▶ _DIRECTIONS FOR THIS TASK_
Put each line of the records below into a Markdown table with the columns Row and Line. Give each line a row number, and leave out the blank lines.

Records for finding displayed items
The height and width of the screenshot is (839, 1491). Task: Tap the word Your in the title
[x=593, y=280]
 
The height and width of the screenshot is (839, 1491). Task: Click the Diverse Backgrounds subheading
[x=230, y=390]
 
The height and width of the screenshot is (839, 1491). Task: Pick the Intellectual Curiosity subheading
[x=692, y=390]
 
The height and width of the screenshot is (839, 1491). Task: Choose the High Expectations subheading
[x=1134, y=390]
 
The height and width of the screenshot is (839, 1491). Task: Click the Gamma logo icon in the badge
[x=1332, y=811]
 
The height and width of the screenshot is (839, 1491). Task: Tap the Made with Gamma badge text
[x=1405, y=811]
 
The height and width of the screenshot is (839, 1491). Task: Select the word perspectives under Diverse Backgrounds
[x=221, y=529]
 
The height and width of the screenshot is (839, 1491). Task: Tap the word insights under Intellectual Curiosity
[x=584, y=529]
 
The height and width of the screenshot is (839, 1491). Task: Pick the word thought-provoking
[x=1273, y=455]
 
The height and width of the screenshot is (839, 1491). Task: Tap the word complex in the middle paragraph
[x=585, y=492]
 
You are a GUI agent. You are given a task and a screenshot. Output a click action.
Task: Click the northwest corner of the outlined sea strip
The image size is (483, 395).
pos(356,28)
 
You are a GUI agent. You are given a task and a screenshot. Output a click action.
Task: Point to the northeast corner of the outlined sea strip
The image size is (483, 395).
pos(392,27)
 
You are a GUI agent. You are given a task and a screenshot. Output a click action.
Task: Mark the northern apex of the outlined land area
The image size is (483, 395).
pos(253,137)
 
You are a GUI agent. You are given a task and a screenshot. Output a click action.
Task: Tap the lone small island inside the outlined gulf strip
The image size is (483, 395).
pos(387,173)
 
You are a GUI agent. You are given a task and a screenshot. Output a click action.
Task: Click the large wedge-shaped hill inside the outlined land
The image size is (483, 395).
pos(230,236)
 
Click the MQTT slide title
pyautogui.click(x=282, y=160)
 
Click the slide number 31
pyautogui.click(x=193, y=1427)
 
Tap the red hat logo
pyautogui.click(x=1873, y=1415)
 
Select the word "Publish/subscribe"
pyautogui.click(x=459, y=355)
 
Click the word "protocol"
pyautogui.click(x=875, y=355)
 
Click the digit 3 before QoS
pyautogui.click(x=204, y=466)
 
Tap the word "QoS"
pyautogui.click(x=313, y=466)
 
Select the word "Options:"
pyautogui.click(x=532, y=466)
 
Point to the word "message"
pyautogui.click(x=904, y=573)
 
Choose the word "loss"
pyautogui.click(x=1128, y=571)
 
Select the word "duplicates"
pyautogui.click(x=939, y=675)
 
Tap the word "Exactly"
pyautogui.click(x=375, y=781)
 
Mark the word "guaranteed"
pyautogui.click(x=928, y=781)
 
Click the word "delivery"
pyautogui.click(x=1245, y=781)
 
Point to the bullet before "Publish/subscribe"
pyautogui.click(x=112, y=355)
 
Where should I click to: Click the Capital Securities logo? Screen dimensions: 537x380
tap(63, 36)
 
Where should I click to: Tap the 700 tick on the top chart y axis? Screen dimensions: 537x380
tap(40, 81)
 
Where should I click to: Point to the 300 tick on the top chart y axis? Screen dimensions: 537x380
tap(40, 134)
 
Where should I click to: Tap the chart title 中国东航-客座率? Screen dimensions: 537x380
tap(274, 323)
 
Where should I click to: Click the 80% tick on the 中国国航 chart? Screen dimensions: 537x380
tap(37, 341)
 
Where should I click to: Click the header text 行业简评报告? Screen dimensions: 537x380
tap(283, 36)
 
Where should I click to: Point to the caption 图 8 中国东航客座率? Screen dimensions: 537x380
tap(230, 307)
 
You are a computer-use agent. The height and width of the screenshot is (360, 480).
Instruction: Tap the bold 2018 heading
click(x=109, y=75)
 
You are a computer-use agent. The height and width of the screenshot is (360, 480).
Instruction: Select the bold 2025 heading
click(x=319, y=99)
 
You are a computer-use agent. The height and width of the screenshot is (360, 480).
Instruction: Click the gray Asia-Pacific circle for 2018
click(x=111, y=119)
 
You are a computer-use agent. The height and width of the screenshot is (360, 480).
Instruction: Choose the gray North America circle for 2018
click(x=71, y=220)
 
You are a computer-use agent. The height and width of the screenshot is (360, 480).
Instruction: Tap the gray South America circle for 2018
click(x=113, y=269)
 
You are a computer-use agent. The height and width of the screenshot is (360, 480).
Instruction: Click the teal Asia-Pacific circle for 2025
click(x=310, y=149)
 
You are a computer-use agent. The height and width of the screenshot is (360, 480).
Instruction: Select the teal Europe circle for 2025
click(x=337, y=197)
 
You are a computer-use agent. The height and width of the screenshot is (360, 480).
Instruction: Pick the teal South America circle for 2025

▶ _OUTPUT OF THE EXERCISE_
| Row | Line |
|---|---|
| 1 | The height and width of the screenshot is (839, 1491). Task: Tap the word Your in the title |
| 2 | [x=593, y=280] |
| 3 | The height and width of the screenshot is (839, 1491). Task: Click the Diverse Backgrounds subheading |
| 4 | [x=230, y=390] |
| 5 | The height and width of the screenshot is (839, 1491). Task: Pick the Intellectual Curiosity subheading |
| 6 | [x=692, y=390] |
| 7 | The height and width of the screenshot is (839, 1491). Task: Choose the High Expectations subheading |
| 8 | [x=1134, y=390] |
| 9 | The height and width of the screenshot is (839, 1491). Task: Click the Gamma logo icon in the badge |
| 10 | [x=1332, y=811] |
| 11 | The height and width of the screenshot is (839, 1491). Task: Tap the Made with Gamma badge text |
| 12 | [x=1405, y=811] |
| 13 | The height and width of the screenshot is (839, 1491). Task: Select the word perspectives under Diverse Backgrounds |
| 14 | [x=221, y=529] |
| 15 | The height and width of the screenshot is (839, 1491). Task: Tap the word insights under Intellectual Curiosity |
| 16 | [x=584, y=529] |
| 17 | The height and width of the screenshot is (839, 1491). Task: Pick the word thought-provoking |
| 18 | [x=1273, y=455] |
| 19 | The height and width of the screenshot is (839, 1491). Task: Tap the word complex in the middle paragraph |
| 20 | [x=585, y=492] |
| 21 | You are a GUI agent. You are given a task and a screenshot. Output a click action. |
| 22 | Task: Click the northwest corner of the outlined sea strip |
| 23 | The image size is (483, 395). |
| 24 | pos(356,28) |
| 25 | You are a GUI agent. You are given a task and a screenshot. Output a click action. |
| 26 | Task: Point to the northeast corner of the outlined sea strip |
| 27 | The image size is (483, 395). |
| 28 | pos(392,27) |
| 29 | You are a GUI agent. You are given a task and a screenshot. Output a click action. |
| 30 | Task: Mark the northern apex of the outlined land area |
| 31 | The image size is (483, 395). |
| 32 | pos(253,137) |
| 33 | You are a GUI agent. You are given a task and a screenshot. Output a click action. |
| 34 | Task: Tap the lone small island inside the outlined gulf strip |
| 35 | The image size is (483, 395). |
| 36 | pos(387,173) |
| 37 | You are a GUI agent. You are given a task and a screenshot. Output a click action. |
| 38 | Task: Click the large wedge-shaped hill inside the outlined land |
| 39 | The image size is (483, 395). |
| 40 | pos(230,236) |
| 41 | Click the MQTT slide title |
| 42 | pyautogui.click(x=282, y=160) |
| 43 | Click the slide number 31 |
| 44 | pyautogui.click(x=193, y=1427) |
| 45 | Tap the red hat logo |
| 46 | pyautogui.click(x=1873, y=1415) |
| 47 | Select the word "Publish/subscribe" |
| 48 | pyautogui.click(x=459, y=355) |
| 49 | Click the word "protocol" |
| 50 | pyautogui.click(x=875, y=355) |
| 51 | Click the digit 3 before QoS |
| 52 | pyautogui.click(x=204, y=466) |
| 53 | Tap the word "QoS" |
| 54 | pyautogui.click(x=313, y=466) |
| 55 | Select the word "Options:" |
| 56 | pyautogui.click(x=532, y=466) |
| 57 | Point to the word "message" |
| 58 | pyautogui.click(x=904, y=573) |
| 59 | Choose the word "loss" |
| 60 | pyautogui.click(x=1128, y=571) |
| 61 | Select the word "duplicates" |
| 62 | pyautogui.click(x=939, y=675) |
| 63 | Tap the word "Exactly" |
| 64 | pyautogui.click(x=375, y=781) |
| 65 | Mark the word "guaranteed" |
| 66 | pyautogui.click(x=928, y=781) |
| 67 | Click the word "delivery" |
| 68 | pyautogui.click(x=1245, y=781) |
| 69 | Point to the bullet before "Publish/subscribe" |
| 70 | pyautogui.click(x=112, y=355) |
| 71 | Where should I click to: Click the Capital Securities logo? Screen dimensions: 537x380 |
| 72 | tap(63, 36) |
| 73 | Where should I click to: Tap the 700 tick on the top chart y axis? Screen dimensions: 537x380 |
| 74 | tap(40, 81) |
| 75 | Where should I click to: Point to the 300 tick on the top chart y axis? Screen dimensions: 537x380 |
| 76 | tap(40, 134) |
| 77 | Where should I click to: Tap the chart title 中国东航-客座率? Screen dimensions: 537x380 |
| 78 | tap(274, 323) |
| 79 | Where should I click to: Click the 80% tick on the 中国国航 chart? Screen dimensions: 537x380 |
| 80 | tap(37, 341) |
| 81 | Where should I click to: Click the header text 行业简评报告? Screen dimensions: 537x380 |
| 82 | tap(283, 36) |
| 83 | Where should I click to: Point to the caption 图 8 中国东航客座率? Screen dimensions: 537x380 |
| 84 | tap(230, 307) |
| 85 | You are a computer-use agent. The height and width of the screenshot is (360, 480). |
| 86 | Instruction: Tap the bold 2018 heading |
| 87 | click(x=109, y=75) |
| 88 | You are a computer-use agent. The height and width of the screenshot is (360, 480). |
| 89 | Instruction: Select the bold 2025 heading |
| 90 | click(x=319, y=99) |
| 91 | You are a computer-use agent. The height and width of the screenshot is (360, 480). |
| 92 | Instruction: Click the gray Asia-Pacific circle for 2018 |
| 93 | click(x=111, y=119) |
| 94 | You are a computer-use agent. The height and width of the screenshot is (360, 480). |
| 95 | Instruction: Choose the gray North America circle for 2018 |
| 96 | click(x=71, y=220) |
| 97 | You are a computer-use agent. The height and width of the screenshot is (360, 480). |
| 98 | Instruction: Tap the gray South America circle for 2018 |
| 99 | click(x=113, y=269) |
| 100 | You are a computer-use agent. The height and width of the screenshot is (360, 480). |
| 101 | Instruction: Click the teal Asia-Pacific circle for 2025 |
| 102 | click(x=310, y=149) |
| 103 | You are a computer-use agent. The height and width of the screenshot is (360, 480). |
| 104 | Instruction: Select the teal Europe circle for 2025 |
| 105 | click(x=337, y=197) |
| 106 | You are a computer-use agent. The height and width of the screenshot is (360, 480). |
| 107 | Instruction: Pick the teal South America circle for 2025 |